One of Torres’ bigger projects was modifying and replacing all the electrical components for the potable water system. This included gutting the system, ripping out all the old wiring and rewiring the entire system. He was also the lead electrician for the fish lift, which meant testing and maintaining all the electrical equipment so that the lift ran smoothly. The fish lift is one of the most important fish passages facilities on the east coast, passing more than 750,000 fish per year, so its continued operation was critical and Torres did an outstanding job keeping this facility running.

Torres was the union steward for the American Federation of Government Employees, an organization some of the powerhouse employees belong to. As steward, he was an employee of the organization but also a labor union official who represented and defended the interests of fellow employees. He was perfect for the job as he had an excellent relationship and rapport with both management and personnel.

“Jay had a great personality and was easy to get along with,” said Ed Davis, hydropower electrician at St. Stephen. “This made him a good union steward. He was able to mitigate any issues for employees.”

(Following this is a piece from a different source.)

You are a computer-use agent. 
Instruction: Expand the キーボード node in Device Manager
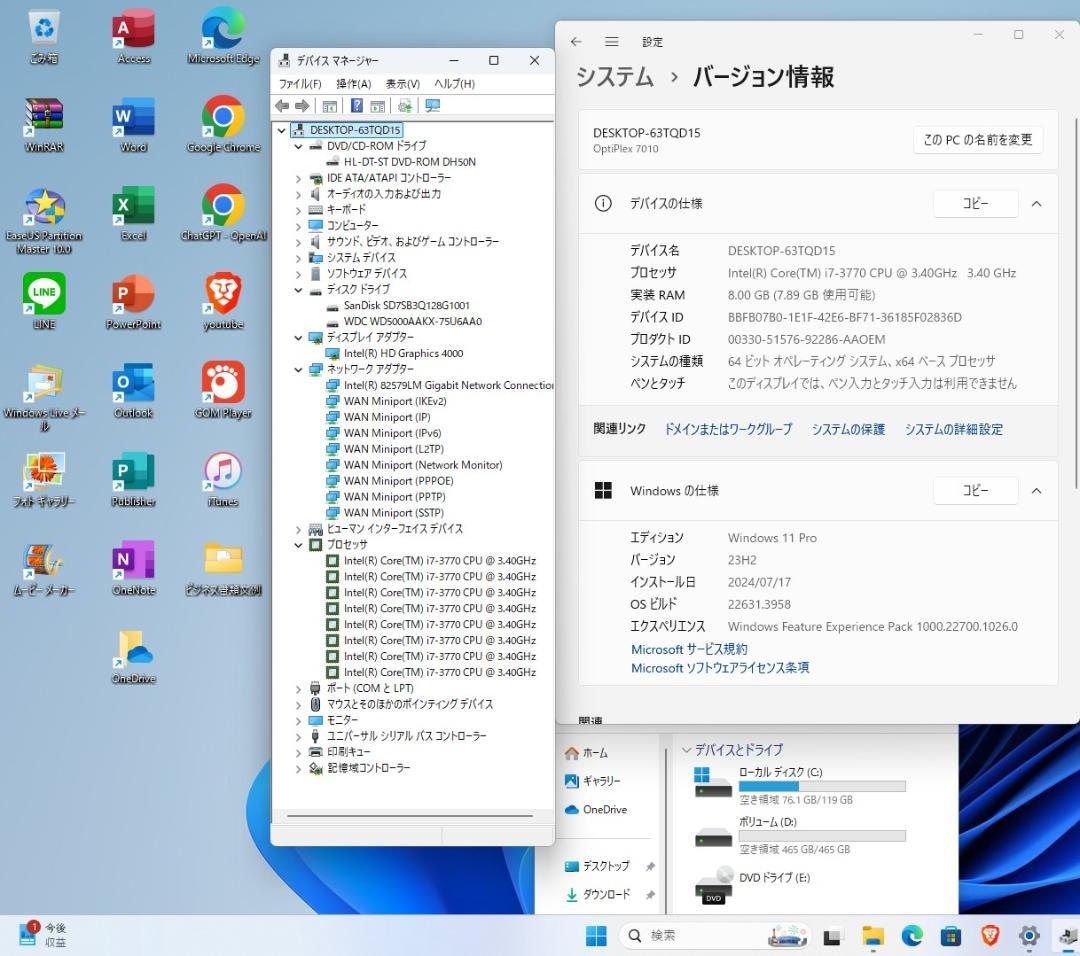point(298,209)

Prior to joining the Charleston District, Torres was an electrician for several Tennessee Valley Authority hydropower plants. He was also a veteran, having honorably served in the U.S. Army during the Gulf War.

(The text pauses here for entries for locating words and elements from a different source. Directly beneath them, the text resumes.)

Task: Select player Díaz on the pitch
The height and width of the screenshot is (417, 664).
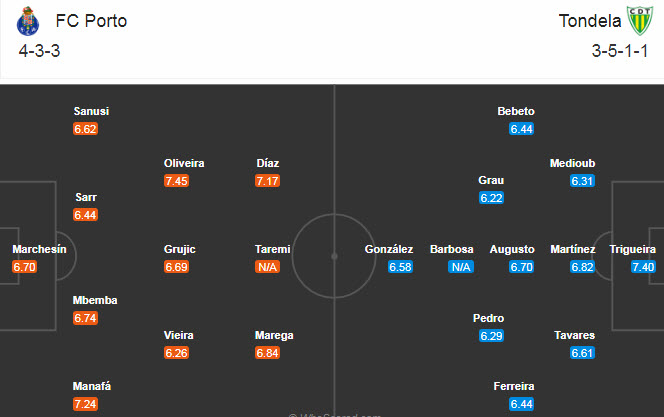Action: click(267, 163)
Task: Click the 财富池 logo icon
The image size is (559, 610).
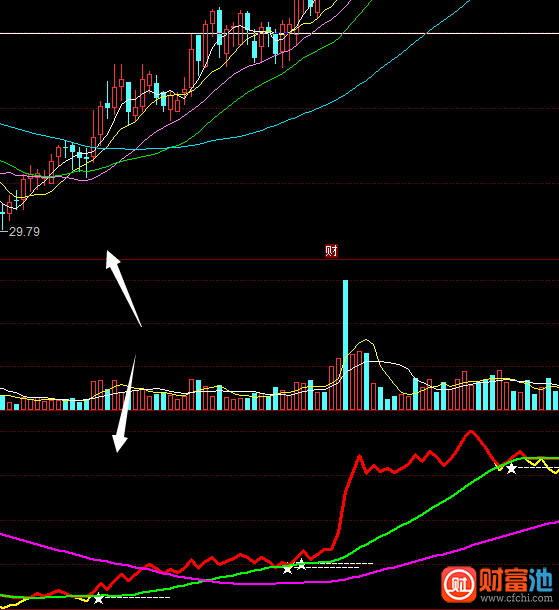Action: (x=459, y=584)
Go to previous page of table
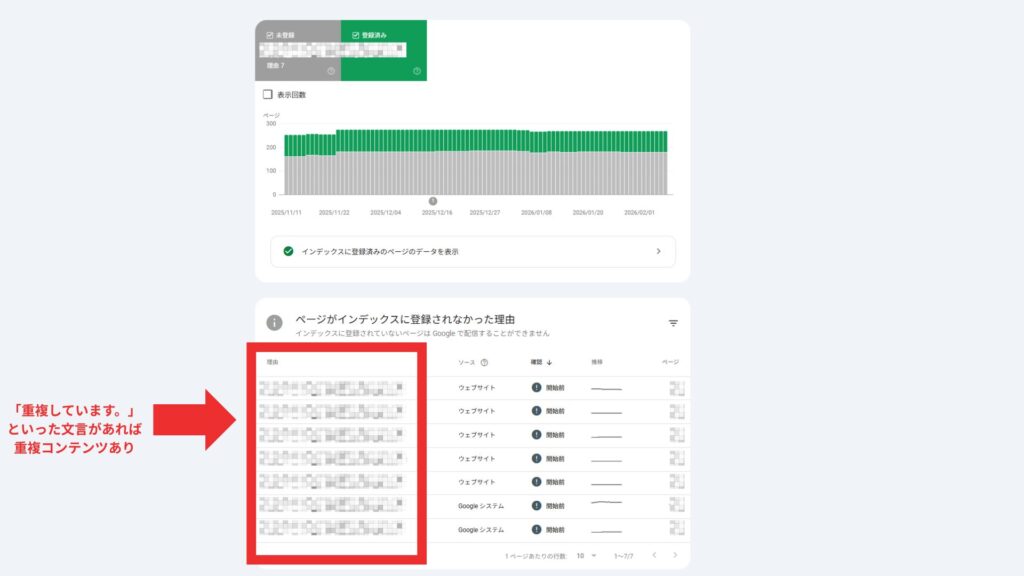The width and height of the screenshot is (1024, 576). click(x=654, y=555)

When he wasn’t working, he could be found spending time with his parents, Jesus and Viviana, his wife, Lisa, and his children, Treasure, Viviana, Sean and Eric, or cheering on the New York Yankees or New York Giants. His family was the most important thing to him and when he wasn’t with them, he was talking about them.

“He always talked about his family,” said Christianna Fralix, previous secretary of the St. Stephen powerhouse. “You could tell he was very proud of his children and was a wonderful dad and husband.”

Torres knew no strangers and was a friend to everyone he met. Many knew him through playing online games. He had a love for pizza, “The Walking Dead” television show, free style and the music group Run DMC.

“I am certain that by now, Jay has a large supply of Chic-O Sticks, has introduced angels, old friends, family, and complete strangers to the virtues of pizza, and interceded for the Yankees and the Giants,” said Joe Moran, operations chief. “Anyone with any concerns can be rest assured that, as a proud Corps electrician, Jay will keep the lights at St. Peter’s Gates well-lit forever.”

Torres will be remembered in the hearts and minds of everyone, especially his Corps family, who had the privilege of working with him.